Zing Forum

Reading

From Game Data to Production: Practical Experience in Building an End-to-End MLOps Platform

An in-depth analysis of a Dota 2-based machine learning project, demonstrating how to engineer the full workflow of neural network models from training to deployment—including complete practices of data collection, model training, containerization, and Kubernetes deployment.

MLOpsKubernetesDota 2机器学习TerraformGitOpsArgoCD神经网络模型部署DevOps
Published 2026-05-28 00:44Recent activity 2026-05-28 00:48Estimated read 8 min
From Game Data to Production: Practical Experience in Building an End-to-End MLOps Platform
1

Section 01

From Dota2 to Production: A Guide to MLOps Platform Practice

The dota2metalab-infra project introduced in this article uses Dota2 hero draft prediction as a scenario to address common pain points in deploying machine learning models from the lab to production (such as broken data pipelines, chaotic model versions, manual deployment processes, etc.). The project built a complete end-to-end MLOps pipeline, achieving a prediction accuracy of 73%, and completed automated deployment using a cloud-native tech stack (Kubernetes, Terraform, GitOps, etc.), providing a reference example for ML project engineering.

2

Section 02

Project Background and Core Challenges

Background

Machine learning projects often face the dilemma where models perform well in the lab but encounter numerous issues during production deployment. This project uses Dota2 hero draft prediction as a carrier to demonstrate a complete set of MLOps practices, enabling an automated pipeline from data collection to production deployment.

Core Challenges

As a complex competitive game, Dota2 presents the following challenges:

  1. Vast hero combination space (selecting 10 heroes from over 120)
  2. Non-linear effects of synergy and counter between heroes
  3. Adversarial selection affecting strategies
  4. Game version iterations changing hero strength

These factors increase the difficulty of developing and maintaining prediction models.

3

Section 03

Technical Architecture and Implementation Methods

The project adopts a layered MLOps architecture, with each module developed and tested independently:

Data Layer

Collected over 17,000 high-rank match data, including hero selection sequences, players' historical win rates, hero synergy/counter relationships, and match results. Raw data is obtained via Python scripts calling the official API, then cleaned and transformed into model-usable format through feature engineering.

Model Layer

Neural networks are used to capture non-linear interactions between heroes. Input features include hero ID sequences, historical win rates, synergy scores, and team balance metrics. The test set accuracy reaches 73%, which is a respectable result considering the game's uncertainty.

Service Layer

The model is packaged as a containerized REST API service, supporting real-time/batch prediction, version management, and A/B testing.

Infrastructure Layer

Uses a cloud-native tech stack:

  • Terraform: Manages AWS EKS clusters, VPC, and other resources
  • Kubernetes: Container orchestration
  • Helm: K8s package management
  • ArgoCD: GitOps continuous delivery
  • GitHub Actions: CI pipeline
  • Jenkins: CD pipeline
4

Section 04

Highlights of Engineering Practices

GitOps Deployment Mode

All K8s resource configurations are stored in Git repositories. ArgoCD monitors changes and syncs automatically, enabling version tracing, fast rollback, permission control, and audit compliance.

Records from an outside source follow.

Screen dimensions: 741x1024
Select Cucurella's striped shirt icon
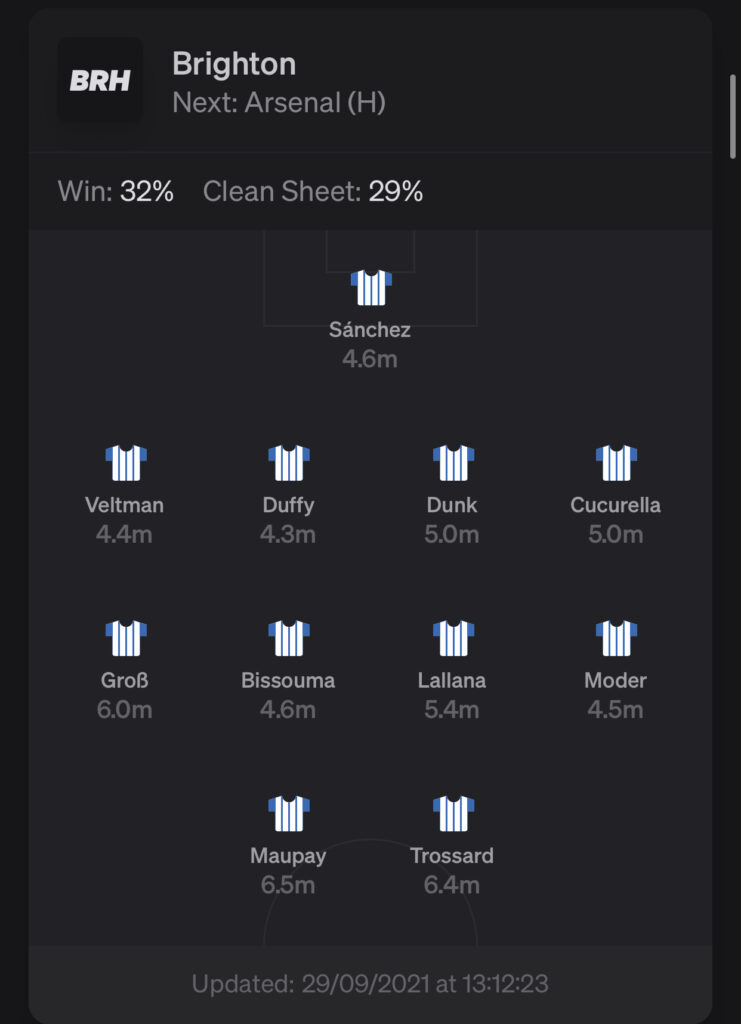pos(616,463)
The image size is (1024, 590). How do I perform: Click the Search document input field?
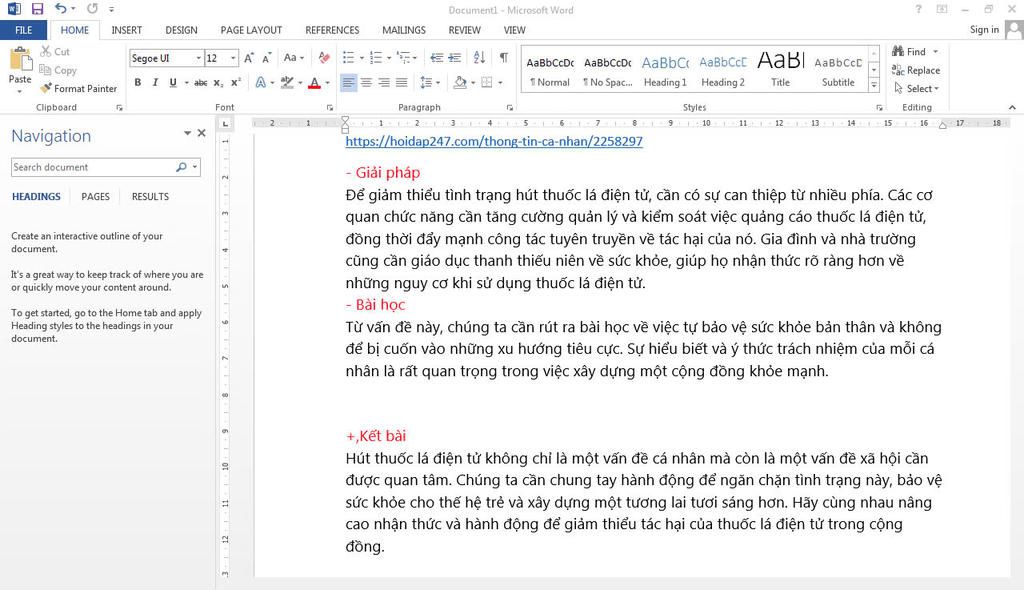click(92, 167)
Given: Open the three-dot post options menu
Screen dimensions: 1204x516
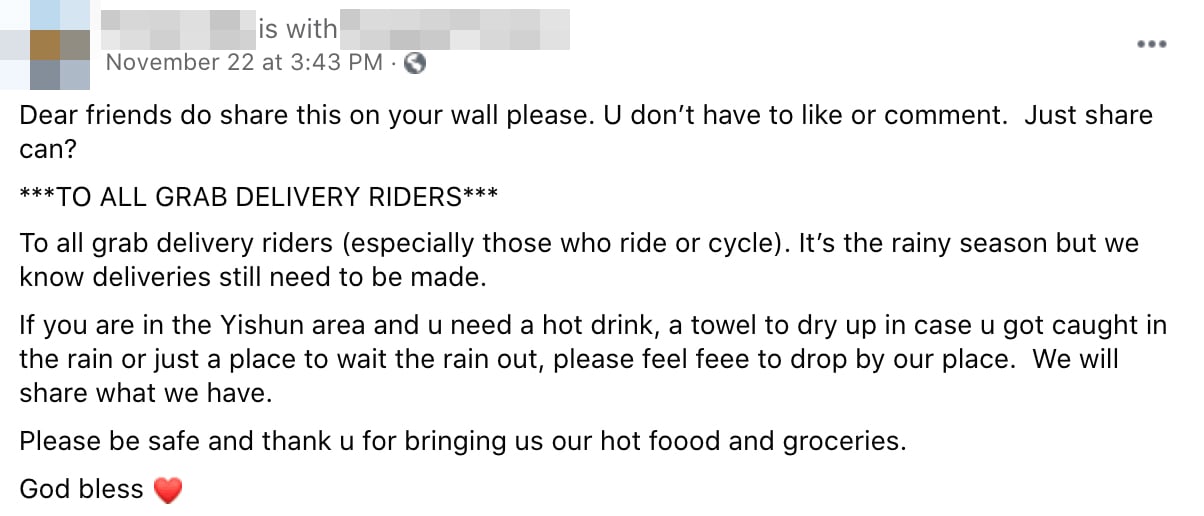Looking at the screenshot, I should [x=1152, y=45].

Multi-Environment Management

Development, staging, and production environments are isolated via Terraform workspaces and directory structures. Resources in each environment are independent to avoid interference.

Automated Pipeline

Workflow: Code submission → GitHub Actions runs tests → Build Docker image → Jenkins triggers deployment → ArgoCD syncs configurations → K8s rolling update (zero downtime).

5

Section 05

Reusable Experience and Recommendations

Data Science Team

  • Consider service requirements during model design phase
  • Perform version management for data, models, and code
  • Continuously monitor model performance after deployment to detect drift in time

Engineering Team

  • Use Terraform to implement Infrastructure as Code (IaC) to avoid manual configuration
  • Prioritize GitOps declarative deployment over imperative scripts
  • Conduct automated testing in the CI phase to reduce repair costs

Team Collaboration

  • Break down silos between data scientists and engineers
  • Choose toolchains that the team understands collectively
  • Value documentation (README, Makefile, etc.) as engineering assets
6

Section 06

Project Limitations and Improvement Directions

The project has the following areas for improvement:

  1. Feature engineering can be deepened: Add in-game features such as players' personal styles and recent status
  2. Lack of online learning: The model is trained offline and cannot update automatically based on new data
  3. Insufficient interpretability: The black-box nature of neural networks makes it difficult to explain prediction reasons
7

Section 07

Conclusion

This project uses Dota2 draft prediction as a scenario to demonstrate a complete machine learning engineering workflow. From data collection to Kubernetes deployment, it embodies MLOps best practices. While the 73% prediction accuracy is not the end goal, the automated pipeline paves the way for the implementation of complex AI applications, making it an excellent reference case for ML projects moving from the lab to production.